• [Stated exercise]: Please lay out the lines below as a JSON list of strings, one string per line with blank lines omitted, covering everything from the line containing "Viewport: 548px width, 387px" down to the line containing "coord(134,69)", both included. Leave the pictures out of the answer.

(Rows of pointing data)
________

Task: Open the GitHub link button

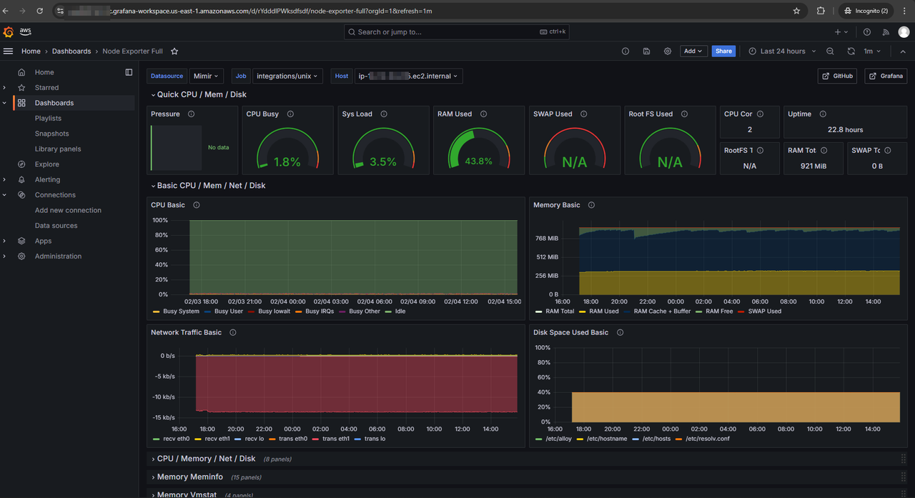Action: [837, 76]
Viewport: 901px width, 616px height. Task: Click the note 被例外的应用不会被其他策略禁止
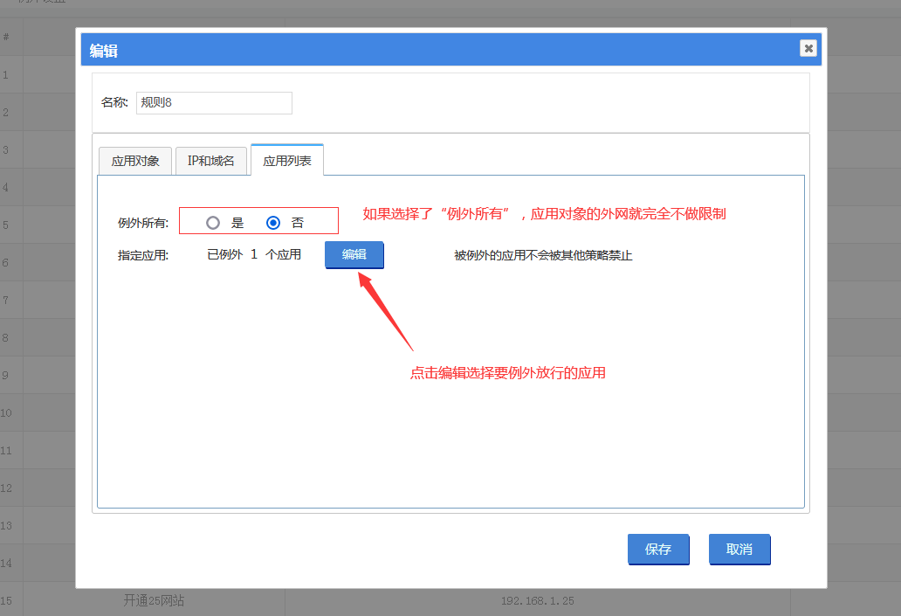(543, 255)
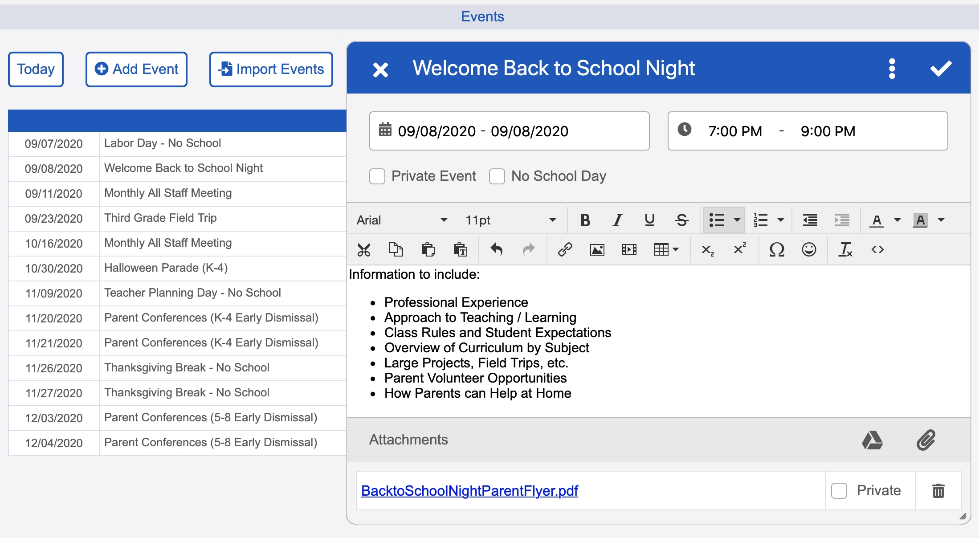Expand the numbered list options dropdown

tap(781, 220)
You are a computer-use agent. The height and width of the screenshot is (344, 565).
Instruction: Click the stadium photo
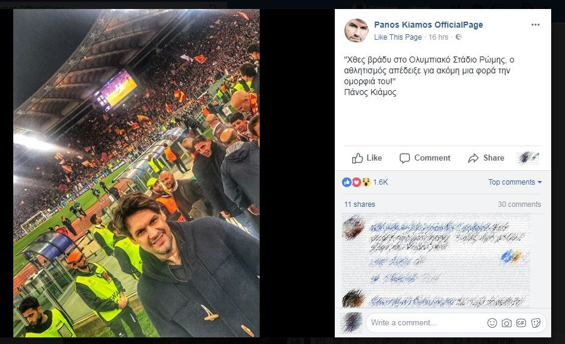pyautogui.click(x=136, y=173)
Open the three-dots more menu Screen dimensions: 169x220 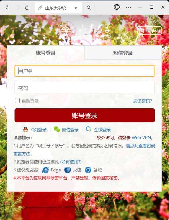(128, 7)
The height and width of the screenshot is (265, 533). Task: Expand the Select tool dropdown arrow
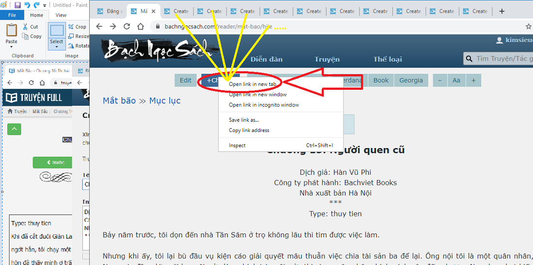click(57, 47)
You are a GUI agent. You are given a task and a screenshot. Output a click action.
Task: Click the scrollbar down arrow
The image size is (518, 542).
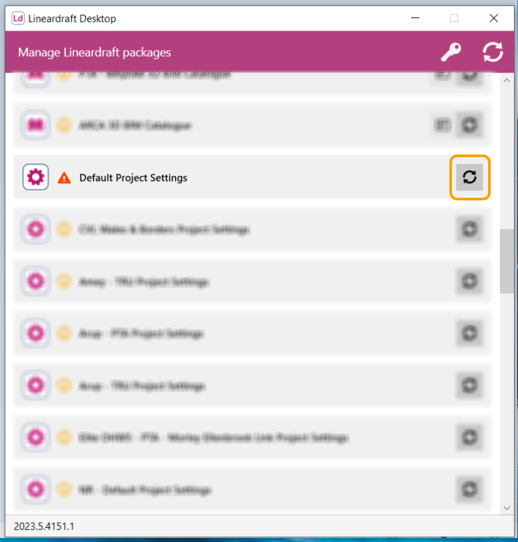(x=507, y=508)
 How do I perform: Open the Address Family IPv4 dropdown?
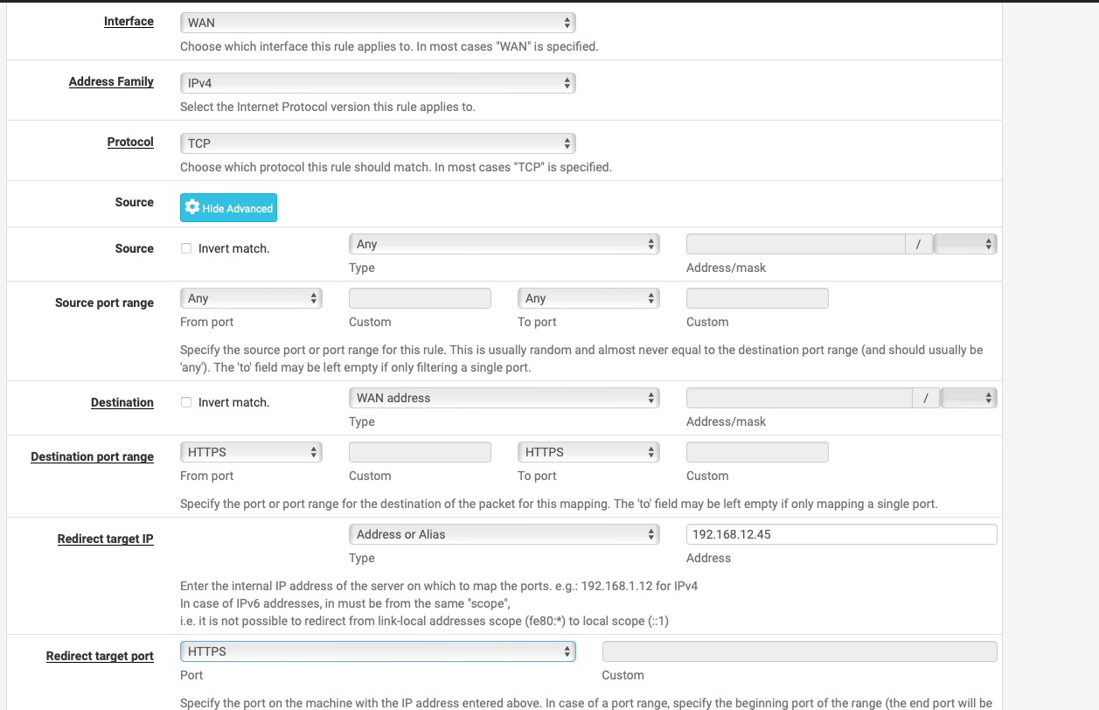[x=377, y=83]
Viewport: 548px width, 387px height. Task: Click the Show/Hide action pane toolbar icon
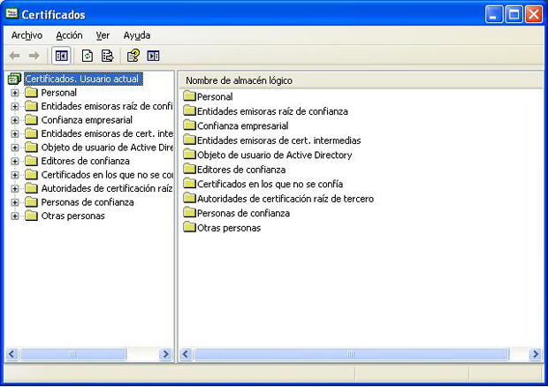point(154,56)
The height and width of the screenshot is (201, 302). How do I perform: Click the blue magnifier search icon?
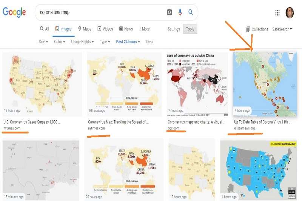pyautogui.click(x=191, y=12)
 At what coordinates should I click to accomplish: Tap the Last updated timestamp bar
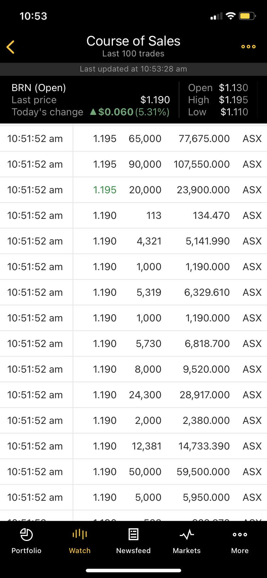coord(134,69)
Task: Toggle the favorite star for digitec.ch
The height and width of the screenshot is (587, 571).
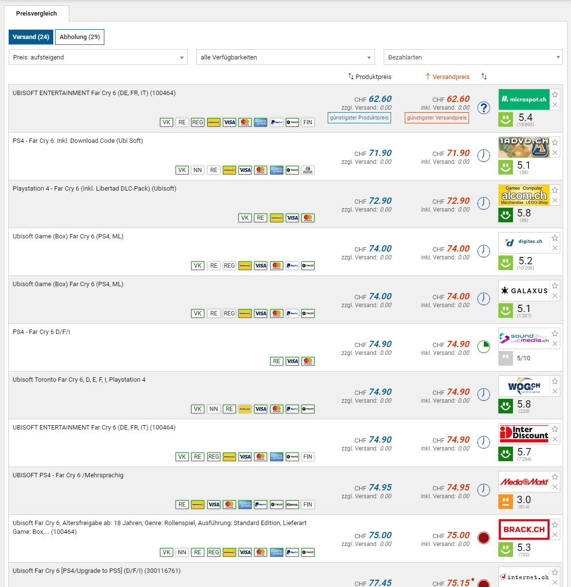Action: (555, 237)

________

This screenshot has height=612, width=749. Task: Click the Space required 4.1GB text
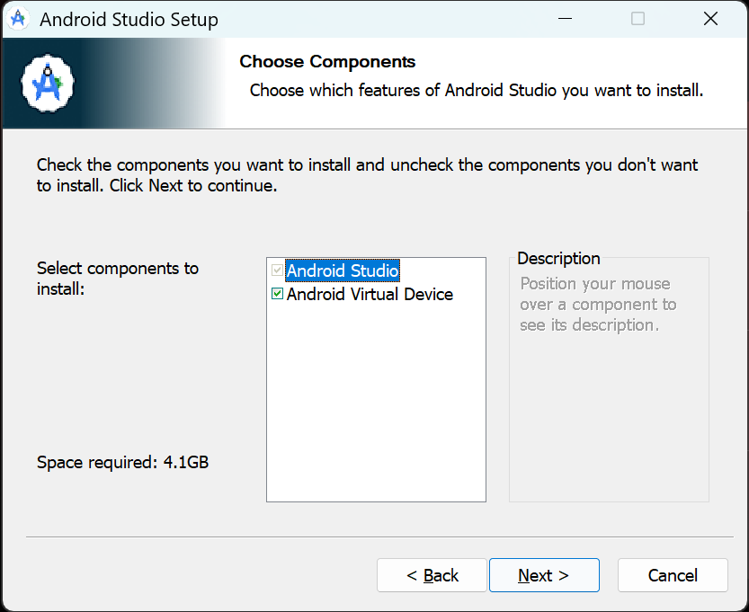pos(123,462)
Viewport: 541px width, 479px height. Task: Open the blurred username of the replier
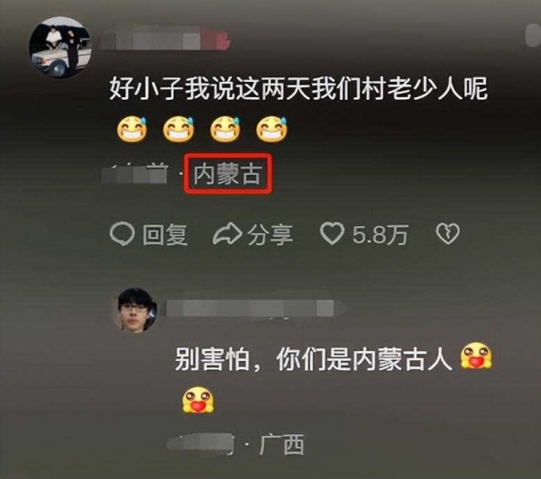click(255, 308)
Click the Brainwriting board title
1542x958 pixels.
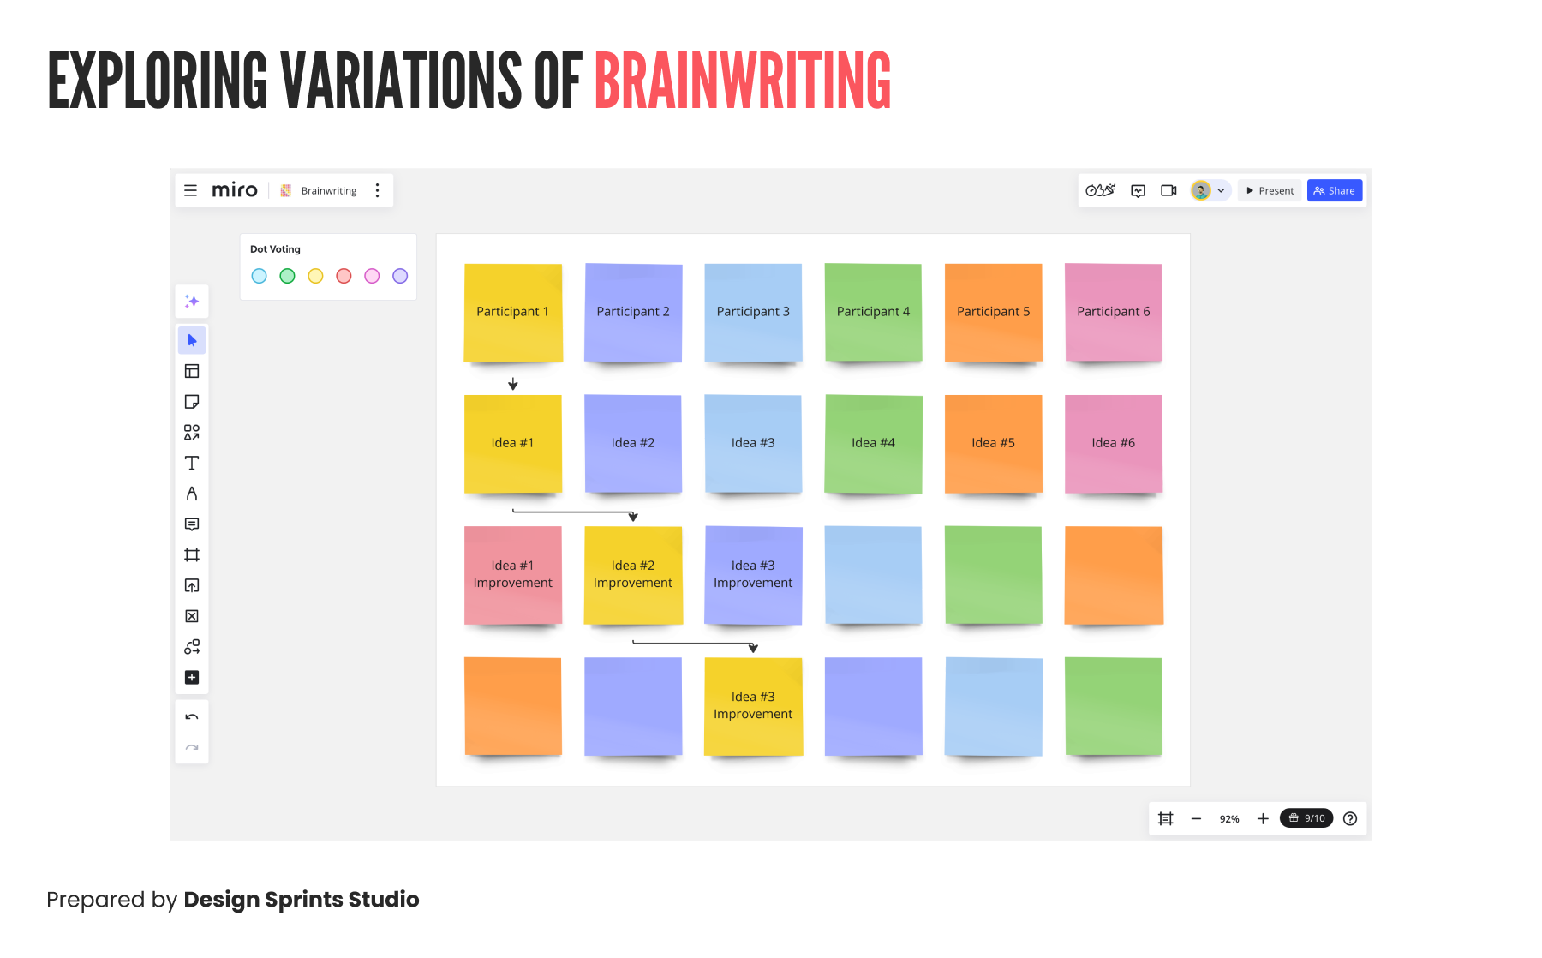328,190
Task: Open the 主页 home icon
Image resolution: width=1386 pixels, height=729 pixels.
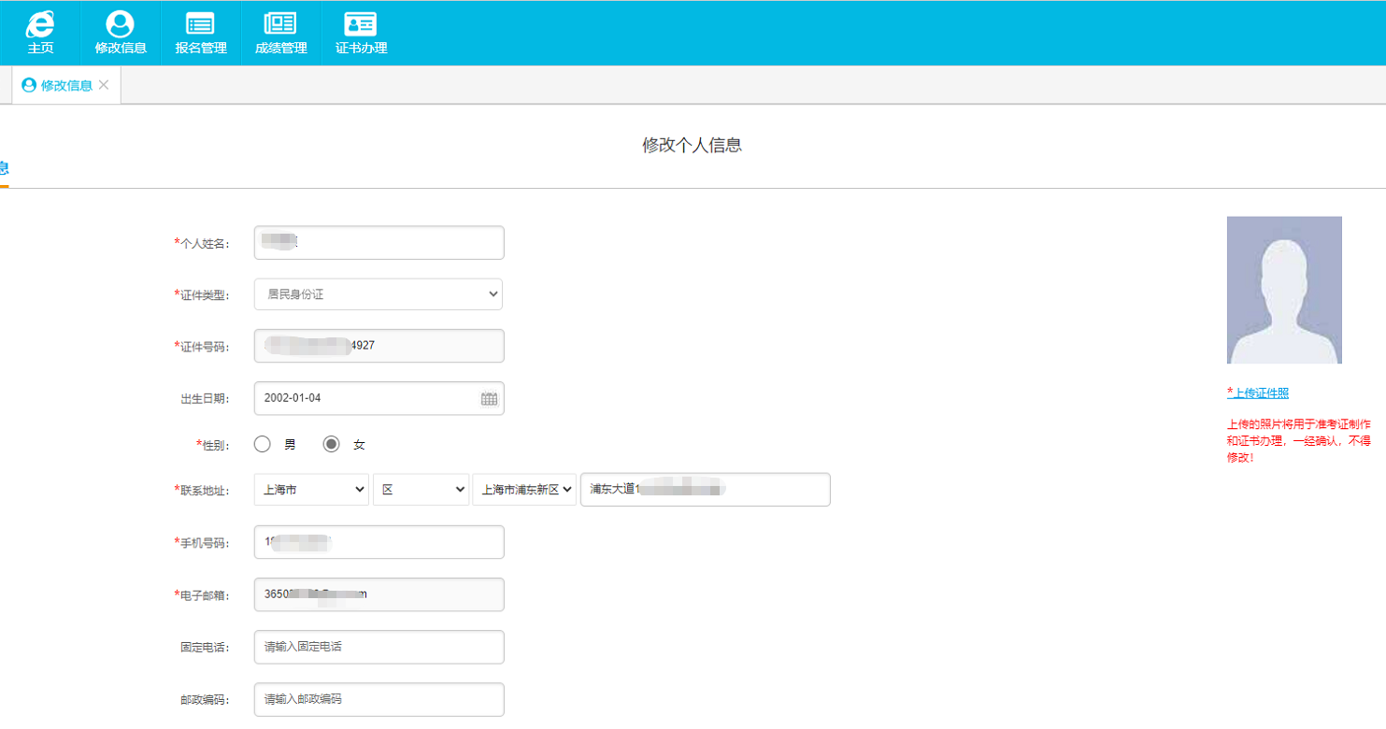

________

• [Full solution]:
[
  "Viewport: 548px width, 387px height. Task: Click the Show/Hide action pane toolbar icon",
  "point(154,56)",
  "The height and width of the screenshot is (201, 302). How do I perform: Click the blue magnifier search icon?",
  "pyautogui.click(x=191, y=12)",
  " At what coordinates should I click to accomplish: Tap the Last updated timestamp bar",
  "coord(134,69)"
]